╭─ TEXTO FORNECIDO

2 Dada o
impossibilidade de confrontarmos as percepções com os objectos a que se
referem, o único meio de que dispomos para aferir do valor objectivo dos
juízos que sobre eles se formam consiste em confrontá-los com outros que
resultem duma actuação intencional sobre o mundo físico, orientada pelos
juízos cuja validade pretendemos verificar. A verificação constitui um
meio de controlo necessário, porque na passagem da percepção para o
juízo é sempre possível errar-se. Nem todos os juízos referentes a
factos são, porém, susceptíveis de verificação experimental e a sua
validade só pode ser estabelecida por um critério de coerência lógica ou
de fecundidade.

╰─
╭─ ENTRADAS EXTRAÍDAS

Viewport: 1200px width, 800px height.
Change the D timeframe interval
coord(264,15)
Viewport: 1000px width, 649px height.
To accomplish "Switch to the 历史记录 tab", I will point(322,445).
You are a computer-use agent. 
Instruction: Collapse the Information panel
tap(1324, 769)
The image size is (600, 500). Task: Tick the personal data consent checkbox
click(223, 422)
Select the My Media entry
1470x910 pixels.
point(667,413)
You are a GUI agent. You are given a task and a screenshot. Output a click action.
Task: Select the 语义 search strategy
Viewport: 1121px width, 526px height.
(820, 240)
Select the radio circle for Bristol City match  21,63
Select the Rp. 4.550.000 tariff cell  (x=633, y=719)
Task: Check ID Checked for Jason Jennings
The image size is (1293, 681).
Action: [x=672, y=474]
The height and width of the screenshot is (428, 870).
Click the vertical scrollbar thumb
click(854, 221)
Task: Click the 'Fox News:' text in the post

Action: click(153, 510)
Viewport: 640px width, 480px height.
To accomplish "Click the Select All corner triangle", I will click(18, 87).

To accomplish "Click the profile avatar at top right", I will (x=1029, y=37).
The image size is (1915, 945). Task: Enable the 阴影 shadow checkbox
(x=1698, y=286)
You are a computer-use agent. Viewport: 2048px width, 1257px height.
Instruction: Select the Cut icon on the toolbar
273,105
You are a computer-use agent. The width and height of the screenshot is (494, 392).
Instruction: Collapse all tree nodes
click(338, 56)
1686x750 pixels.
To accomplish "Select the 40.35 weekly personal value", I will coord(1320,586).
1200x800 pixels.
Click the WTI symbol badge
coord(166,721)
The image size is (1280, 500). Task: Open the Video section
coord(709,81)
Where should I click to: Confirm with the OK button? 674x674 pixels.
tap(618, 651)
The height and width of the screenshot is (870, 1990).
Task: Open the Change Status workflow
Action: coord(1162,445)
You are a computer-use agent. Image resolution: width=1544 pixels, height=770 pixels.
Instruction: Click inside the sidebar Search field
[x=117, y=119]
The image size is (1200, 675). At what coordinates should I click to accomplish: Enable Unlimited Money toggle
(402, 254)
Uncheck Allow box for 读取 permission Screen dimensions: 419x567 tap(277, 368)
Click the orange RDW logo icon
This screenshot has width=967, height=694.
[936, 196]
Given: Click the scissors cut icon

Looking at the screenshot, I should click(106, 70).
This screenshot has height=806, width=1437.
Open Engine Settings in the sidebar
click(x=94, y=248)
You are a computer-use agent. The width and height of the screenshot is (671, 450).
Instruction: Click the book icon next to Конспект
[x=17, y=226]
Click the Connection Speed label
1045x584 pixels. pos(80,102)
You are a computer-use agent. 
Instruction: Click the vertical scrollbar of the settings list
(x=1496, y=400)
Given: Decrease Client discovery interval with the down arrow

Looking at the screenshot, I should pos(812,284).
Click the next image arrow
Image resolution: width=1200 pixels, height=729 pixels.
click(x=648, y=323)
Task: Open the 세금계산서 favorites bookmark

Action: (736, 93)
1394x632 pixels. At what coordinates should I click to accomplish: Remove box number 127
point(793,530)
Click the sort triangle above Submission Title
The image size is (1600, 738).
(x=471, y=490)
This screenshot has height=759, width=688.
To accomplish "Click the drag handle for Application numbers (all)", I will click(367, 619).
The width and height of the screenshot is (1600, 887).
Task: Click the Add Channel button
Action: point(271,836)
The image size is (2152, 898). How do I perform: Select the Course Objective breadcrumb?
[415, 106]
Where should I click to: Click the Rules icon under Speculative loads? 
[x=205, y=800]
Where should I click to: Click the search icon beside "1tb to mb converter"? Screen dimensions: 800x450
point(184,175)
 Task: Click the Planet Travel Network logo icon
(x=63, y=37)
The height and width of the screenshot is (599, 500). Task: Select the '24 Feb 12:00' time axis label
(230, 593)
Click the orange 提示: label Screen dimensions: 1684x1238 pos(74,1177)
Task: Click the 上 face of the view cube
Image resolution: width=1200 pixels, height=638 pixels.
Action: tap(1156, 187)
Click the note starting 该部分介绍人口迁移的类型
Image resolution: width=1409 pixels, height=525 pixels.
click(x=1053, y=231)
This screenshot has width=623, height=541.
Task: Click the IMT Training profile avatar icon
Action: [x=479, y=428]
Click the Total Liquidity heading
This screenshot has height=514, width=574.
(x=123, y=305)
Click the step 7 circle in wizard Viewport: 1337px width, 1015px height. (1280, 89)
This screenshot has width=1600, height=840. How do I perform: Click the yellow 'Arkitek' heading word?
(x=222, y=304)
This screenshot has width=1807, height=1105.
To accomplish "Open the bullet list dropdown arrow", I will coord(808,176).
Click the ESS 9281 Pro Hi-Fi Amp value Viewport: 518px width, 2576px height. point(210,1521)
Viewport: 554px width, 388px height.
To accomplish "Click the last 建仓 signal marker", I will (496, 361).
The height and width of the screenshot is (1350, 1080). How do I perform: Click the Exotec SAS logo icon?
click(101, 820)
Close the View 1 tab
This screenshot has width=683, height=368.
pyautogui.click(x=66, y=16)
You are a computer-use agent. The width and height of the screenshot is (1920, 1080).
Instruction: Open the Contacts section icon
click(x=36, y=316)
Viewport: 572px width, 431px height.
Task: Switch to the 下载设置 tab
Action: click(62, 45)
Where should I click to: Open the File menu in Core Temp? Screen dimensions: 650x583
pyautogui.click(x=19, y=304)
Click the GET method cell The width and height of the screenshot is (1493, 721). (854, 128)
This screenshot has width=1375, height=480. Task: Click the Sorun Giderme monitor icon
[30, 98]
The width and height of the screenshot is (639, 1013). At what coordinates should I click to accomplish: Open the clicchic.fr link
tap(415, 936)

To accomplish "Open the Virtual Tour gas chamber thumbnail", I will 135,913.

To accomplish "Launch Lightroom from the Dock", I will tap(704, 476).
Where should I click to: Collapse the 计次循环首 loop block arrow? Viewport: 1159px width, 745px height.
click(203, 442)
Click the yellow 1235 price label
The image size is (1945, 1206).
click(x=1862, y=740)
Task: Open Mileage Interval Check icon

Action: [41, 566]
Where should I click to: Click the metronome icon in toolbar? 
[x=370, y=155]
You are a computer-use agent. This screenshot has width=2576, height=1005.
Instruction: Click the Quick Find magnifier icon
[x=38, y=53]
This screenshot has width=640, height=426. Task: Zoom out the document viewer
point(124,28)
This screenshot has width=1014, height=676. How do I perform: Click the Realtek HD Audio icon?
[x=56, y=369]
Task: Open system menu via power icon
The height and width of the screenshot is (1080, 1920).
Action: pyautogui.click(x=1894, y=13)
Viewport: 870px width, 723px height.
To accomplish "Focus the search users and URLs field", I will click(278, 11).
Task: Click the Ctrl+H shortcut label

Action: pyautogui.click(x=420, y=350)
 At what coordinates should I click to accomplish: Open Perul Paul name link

╰─

» INSTRUÇÃO A
De acordo com o texto fornecido, por que critérios pode ser estabelecida a validade dos juízos referentes a factos que não são susceptíveis de verificação experimental?
» INSTRUÇÃO B
Atualize as entradas entre a linha que contém "Viewport: 554px width, 388px height." e a linha que contém "click(101, 820)", inclusive, trocando "screenshot" por "image". Reproduza só essas linhas e deixe todo o resto igual.

» RESPOSTA A
Por um critério de coerência lógica ou de fecundidade.

» RESPOSTA B
Viewport: 554px width, 388px height.
To accomplish "Click the last 建仓 signal marker", I will (496, 361).
The height and width of the image is (1350, 1080). How do I perform: Click the Exotec SAS logo icon?
click(101, 820)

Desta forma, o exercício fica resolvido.